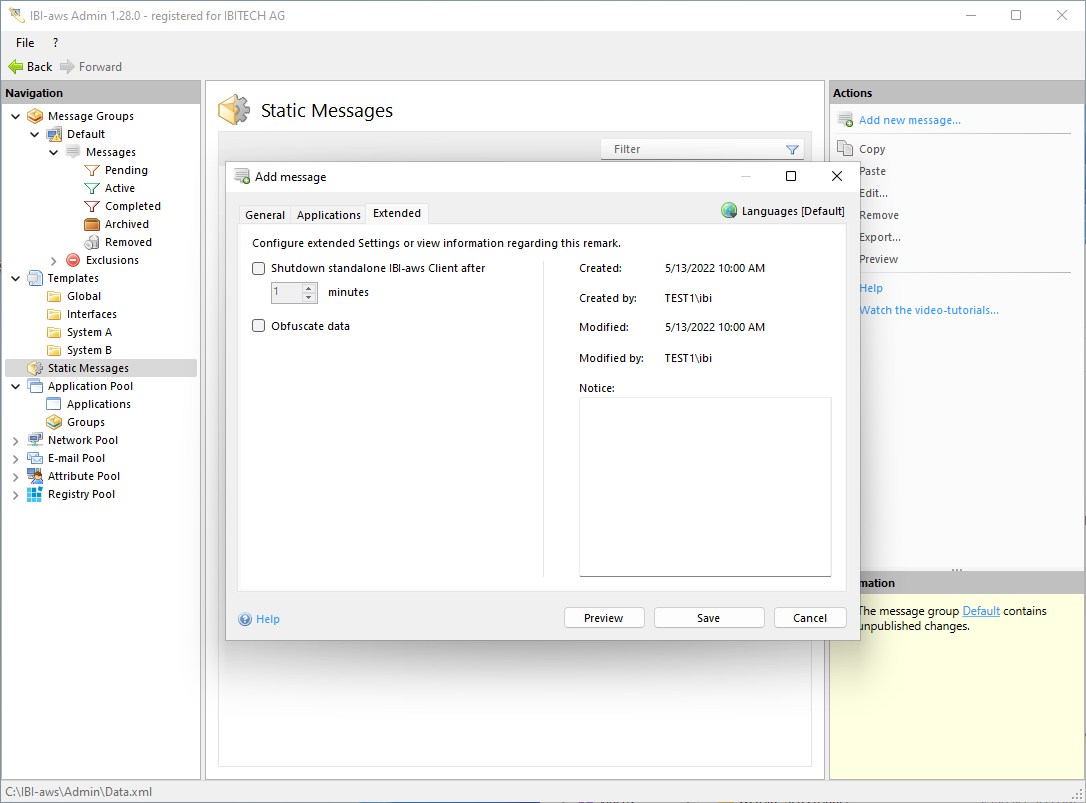Click the Save button
This screenshot has height=803, width=1086.
pos(708,618)
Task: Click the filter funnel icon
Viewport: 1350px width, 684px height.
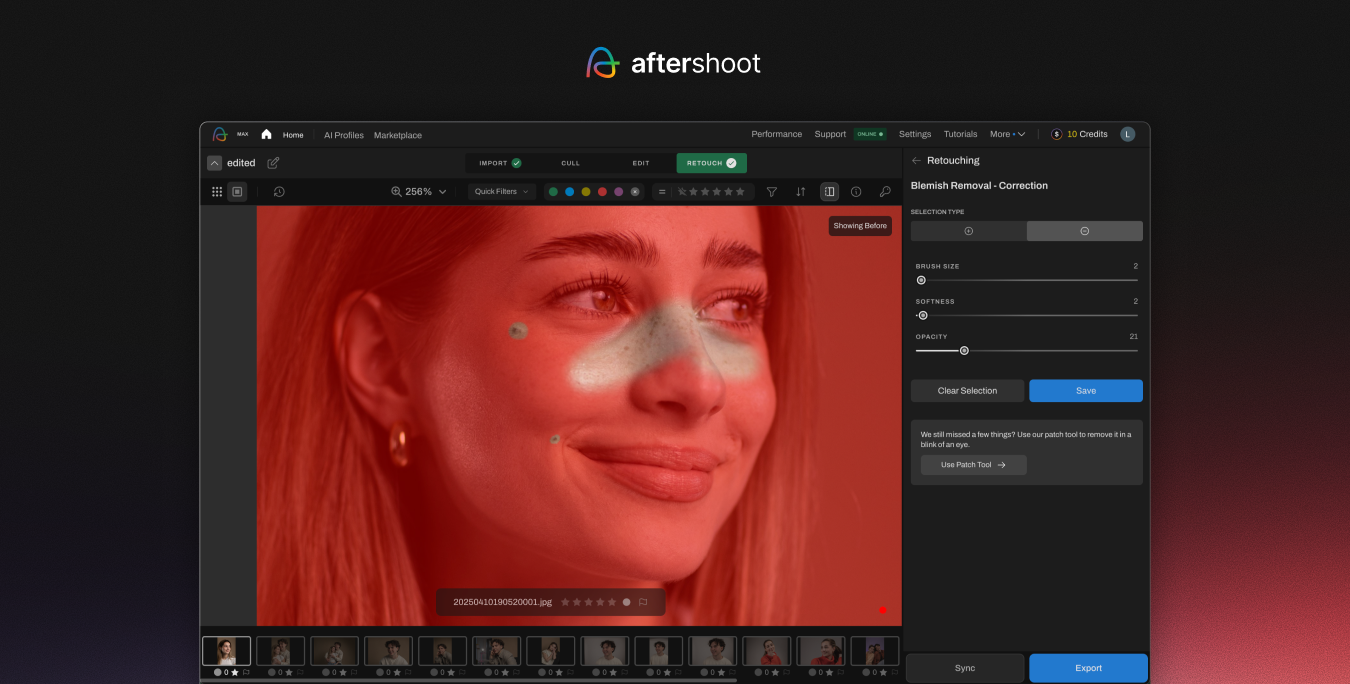Action: point(772,192)
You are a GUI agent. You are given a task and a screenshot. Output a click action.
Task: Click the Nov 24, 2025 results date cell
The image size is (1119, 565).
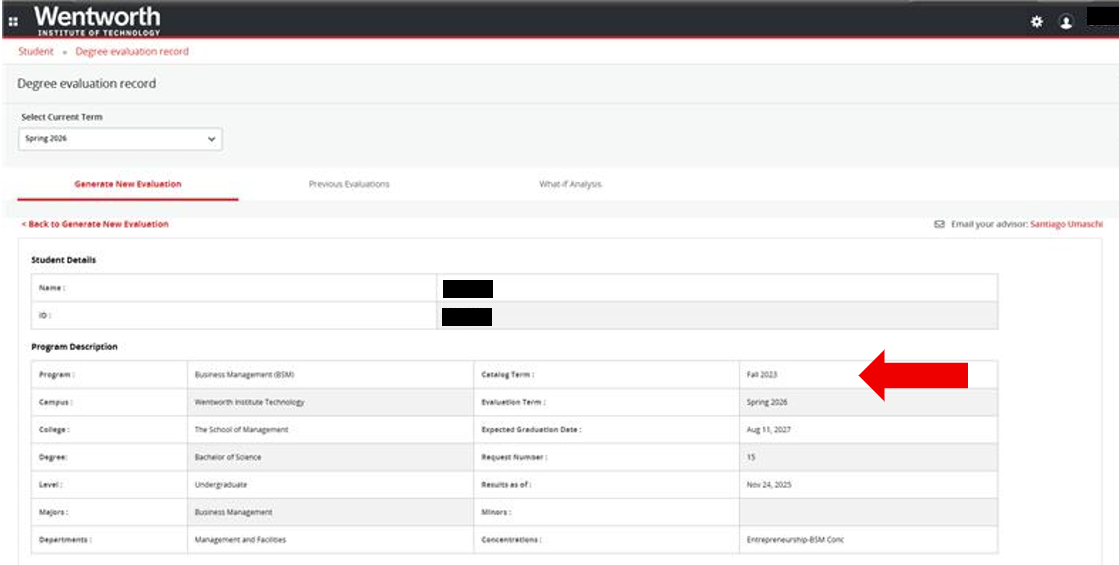pos(768,484)
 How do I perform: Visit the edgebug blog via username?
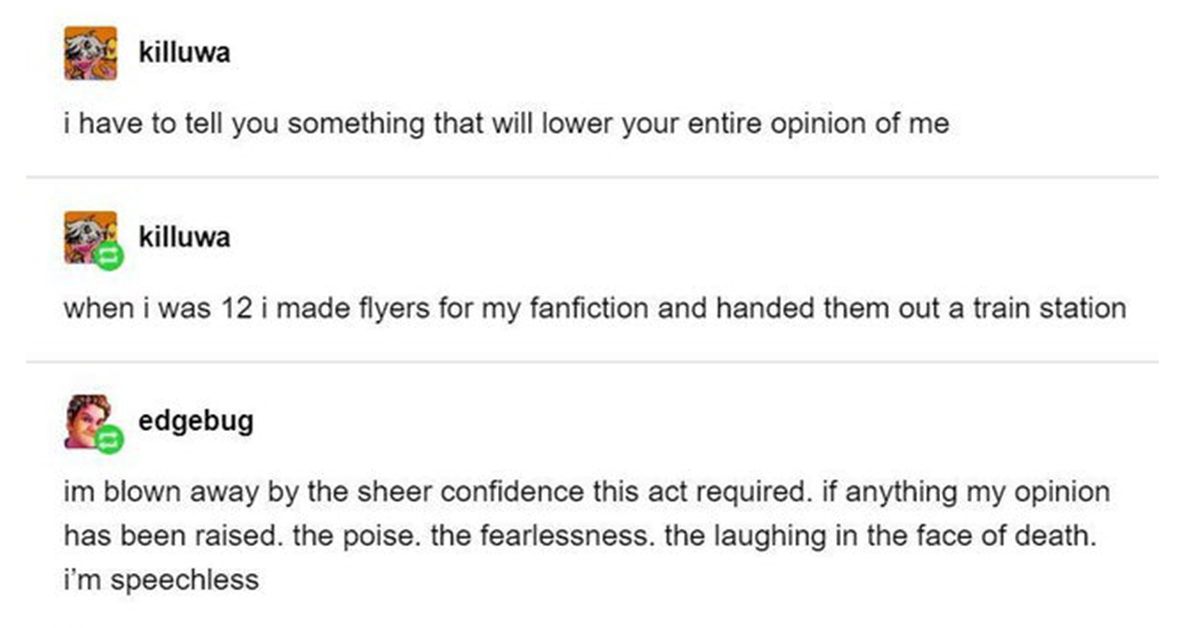(196, 421)
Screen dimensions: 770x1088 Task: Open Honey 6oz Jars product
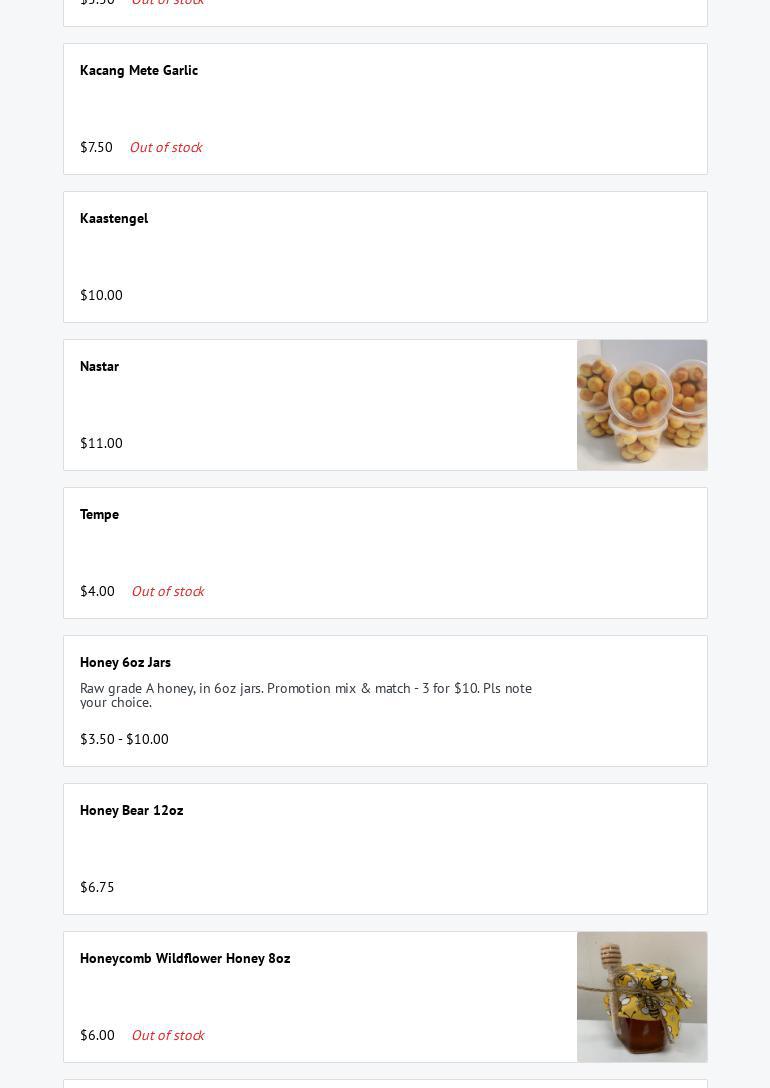point(125,662)
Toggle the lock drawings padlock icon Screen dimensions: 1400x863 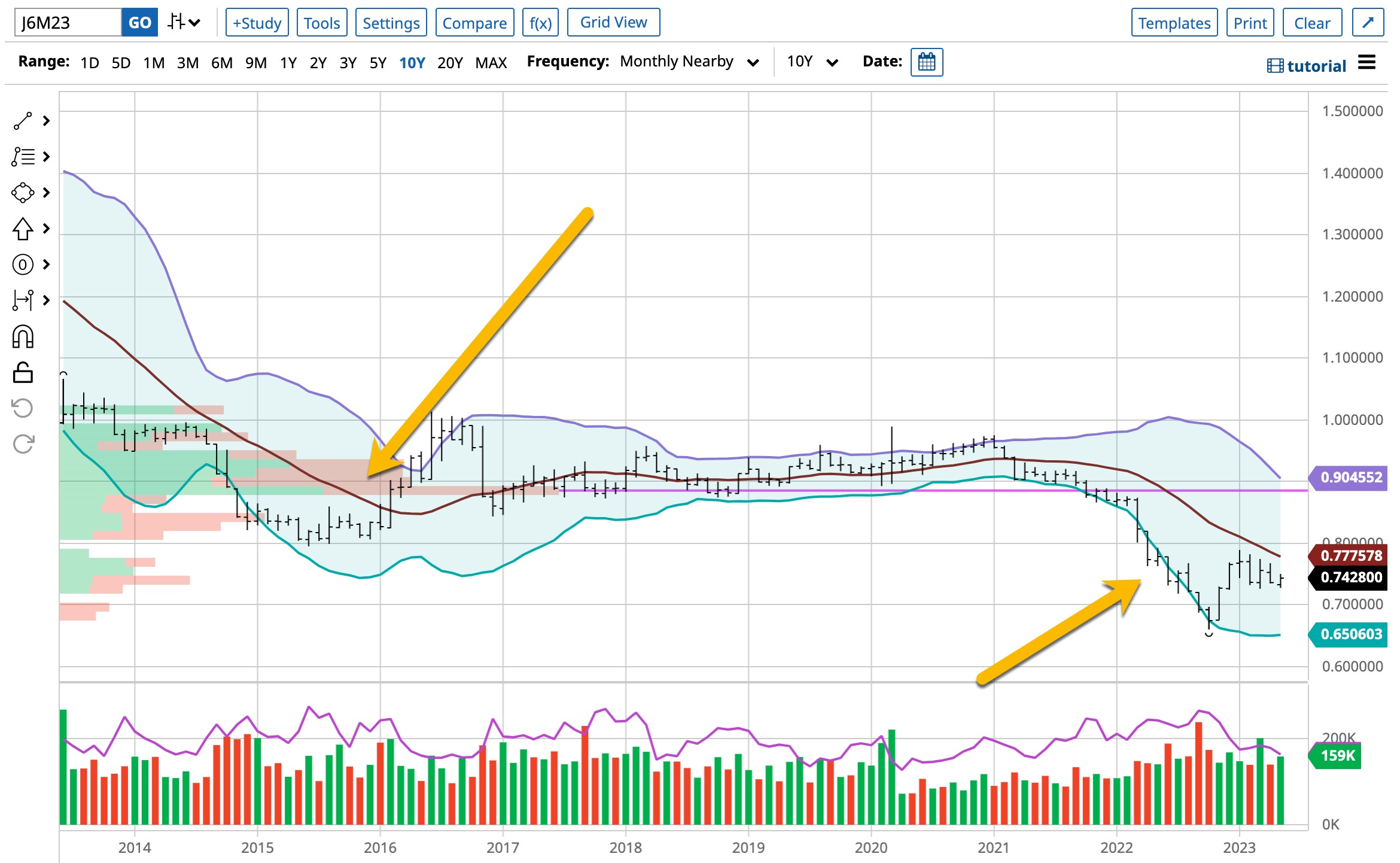tap(23, 372)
* * *
### Exercise directions
Collect each line of the records that contains the word "height".

### Complete answer
This screenshot has height=803, width=1086.
Viewport: 1350px width, 684px height.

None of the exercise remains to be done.